JOB:
Copy out every one of the entries below line for line, with no changes.

INFORMATION SHOWN:

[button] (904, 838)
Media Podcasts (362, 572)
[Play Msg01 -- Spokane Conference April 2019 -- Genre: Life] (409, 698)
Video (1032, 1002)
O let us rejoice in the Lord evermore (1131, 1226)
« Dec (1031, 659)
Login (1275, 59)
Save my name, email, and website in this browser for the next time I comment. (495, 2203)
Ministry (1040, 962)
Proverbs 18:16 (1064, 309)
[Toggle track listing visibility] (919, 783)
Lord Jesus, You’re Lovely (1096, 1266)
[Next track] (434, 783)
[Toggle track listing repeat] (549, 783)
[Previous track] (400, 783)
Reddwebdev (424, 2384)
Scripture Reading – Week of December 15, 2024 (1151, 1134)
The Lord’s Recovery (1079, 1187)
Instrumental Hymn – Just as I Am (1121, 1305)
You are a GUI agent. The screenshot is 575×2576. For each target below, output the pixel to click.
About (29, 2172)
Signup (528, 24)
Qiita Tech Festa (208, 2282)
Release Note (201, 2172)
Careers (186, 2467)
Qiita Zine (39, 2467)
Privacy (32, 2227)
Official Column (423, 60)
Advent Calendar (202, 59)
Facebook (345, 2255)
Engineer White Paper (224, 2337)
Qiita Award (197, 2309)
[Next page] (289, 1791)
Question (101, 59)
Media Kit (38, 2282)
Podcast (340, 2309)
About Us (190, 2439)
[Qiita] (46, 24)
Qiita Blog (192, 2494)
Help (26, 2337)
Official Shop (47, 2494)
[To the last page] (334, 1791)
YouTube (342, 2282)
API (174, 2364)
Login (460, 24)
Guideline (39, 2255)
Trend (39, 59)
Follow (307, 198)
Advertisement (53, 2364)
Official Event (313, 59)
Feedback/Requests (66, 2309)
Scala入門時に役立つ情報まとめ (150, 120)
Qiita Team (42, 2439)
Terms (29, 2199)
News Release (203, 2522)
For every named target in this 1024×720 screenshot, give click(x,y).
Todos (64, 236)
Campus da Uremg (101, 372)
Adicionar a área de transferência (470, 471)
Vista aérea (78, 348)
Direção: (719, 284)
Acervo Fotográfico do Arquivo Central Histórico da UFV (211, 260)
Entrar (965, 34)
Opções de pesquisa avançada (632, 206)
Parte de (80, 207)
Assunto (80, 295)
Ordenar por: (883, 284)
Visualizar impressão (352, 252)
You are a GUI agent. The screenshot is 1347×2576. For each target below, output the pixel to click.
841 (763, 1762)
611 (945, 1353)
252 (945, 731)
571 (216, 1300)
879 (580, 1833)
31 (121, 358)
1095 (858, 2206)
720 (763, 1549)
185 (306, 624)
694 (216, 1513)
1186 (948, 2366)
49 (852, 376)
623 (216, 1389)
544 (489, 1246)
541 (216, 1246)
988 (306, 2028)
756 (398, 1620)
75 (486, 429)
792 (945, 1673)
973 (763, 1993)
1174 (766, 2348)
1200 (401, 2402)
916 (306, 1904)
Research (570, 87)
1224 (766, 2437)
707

WRITTEN ANSWER:
[button] (904, 838)
Media Podcasts (362, 572)
[Play Msg01 -- Spokane Conference April 2019 -- Genre: Life] (409, 698)
Video (1032, 1002)
O let us rejoice in the Lord evermore (1131, 1226)
« Dec (1031, 659)
Login (1275, 59)
Save my name, email, and website in this browser for the next time I comment. (495, 2203)
Ministry (1040, 962)
Proverbs 18:16 (1064, 309)
[Toggle track listing visibility] (919, 783)
Lord Jesus, You’re Lovely (1096, 1266)
[Next track] (434, 783)
[Toggle track listing repeat] (549, 783)
[Previous track] (400, 783)
Reddwebdev (424, 2384)
Scripture Reading – Week of December 15, 2024 (1151, 1134)
The Lord’s Recovery (1079, 1187)
Instrumental Hymn – Just as I Am (1121, 1305)
You are a GUI agent. The screenshot is 575×2576. For each target below, output the pixel to click.
About (29, 2172)
Signup (528, 24)
Qiita Tech Festa (208, 2282)
Release Note (201, 2172)
Careers (186, 2467)
Qiita Zine (39, 2467)
Privacy (32, 2227)
Official Column (423, 60)
Advent Calendar (202, 59)
Facebook (345, 2255)
Engineer White Paper (224, 2337)
Qiita Award (197, 2309)
[Next page] (289, 1791)
Question (101, 59)
Media Kit (38, 2282)
Podcast (340, 2309)
About Us (190, 2439)
[Qiita] (46, 24)
Qiita Blog (192, 2494)
Help (26, 2337)
Official Shop (47, 2494)
[To the last page] (334, 1791)
YouTube (342, 2282)
API (174, 2364)
Login (460, 24)
Guideline (39, 2255)
Trend (39, 59)
Follow (307, 198)
Advertisement (53, 2364)
Official Event (313, 59)
Feedback/Requests (66, 2309)
Scala入門時に役立つ情報まとめ (150, 120)
Qiita Team (42, 2439)
Terms (29, 2199)
News Release (203, 2522)
For every named target in this 1024×720 screenshot, give click(x,y).
Todos (64, 236)
Campus da Uremg (101, 372)
Adicionar a área de transferência (470, 471)
Vista aérea (78, 348)
Direção: (719, 284)
Acervo Fotográfico do Arquivo Central Histórico da UFV (211, 260)
Entrar (965, 34)
Opções de pesquisa avançada (632, 206)
Parte de (80, 207)
Assunto (80, 295)
Ordenar por: (883, 284)
Visualizar impressão (352, 252)
You are a GUI agent. The screenshot is 1347×2576. For each target below, output the pixel to click.
841 (763, 1762)
611 (945, 1353)
252 (945, 731)
571 (216, 1300)
879 (580, 1833)
31 (121, 358)
1095 (858, 2206)
720 (763, 1549)
185 (306, 624)
694 (216, 1513)
1186 (948, 2366)
49 (852, 376)
623 (216, 1389)
544 (489, 1246)
541 (216, 1246)
988 (306, 2028)
756 (398, 1620)
75 (486, 429)
792 (945, 1673)
973 (763, 1993)
1174 (766, 2348)
1200 (401, 2402)
916 (306, 1904)
Research (570, 87)
1224 (766, 2437)
707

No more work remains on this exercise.